● **EXTRACTED INFORMATION**
»»
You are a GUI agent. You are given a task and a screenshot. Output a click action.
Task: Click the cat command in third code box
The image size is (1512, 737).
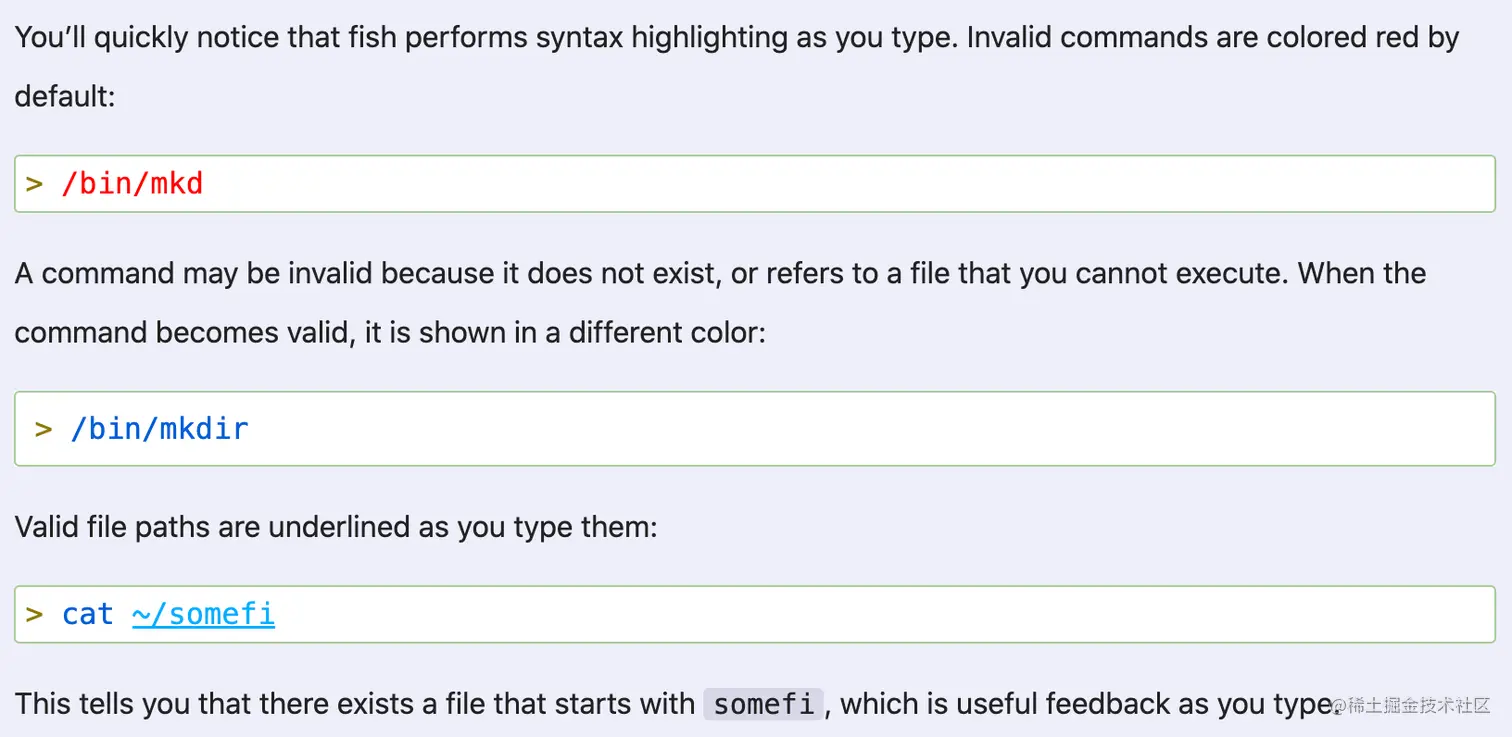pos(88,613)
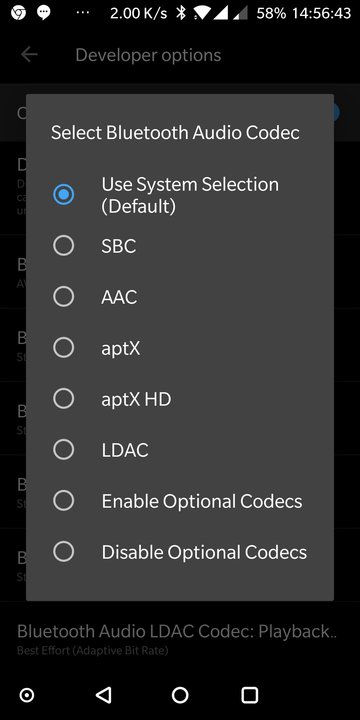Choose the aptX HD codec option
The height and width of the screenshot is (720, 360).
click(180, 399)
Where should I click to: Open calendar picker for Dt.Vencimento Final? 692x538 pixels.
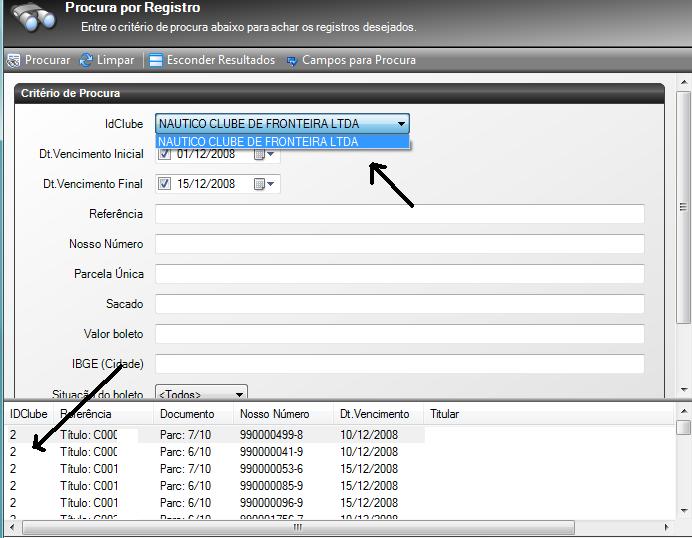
««
● **GOAL OF THE EXERCISE**
Reproduce every line of the listing above word for word, leaving out the pictures.

● **SOLVED PROBLEM**
You are a GUI agent. You are given a task and a screenshot. Output a click action.
Task: Click the cat command in third code box
The image size is (1512, 737).
pos(88,613)
Choose the aptX HD codec option
The height and width of the screenshot is (720, 360).
click(180, 399)
Where should I click to: Open calendar picker for Dt.Vencimento Final? 692x538 pixels.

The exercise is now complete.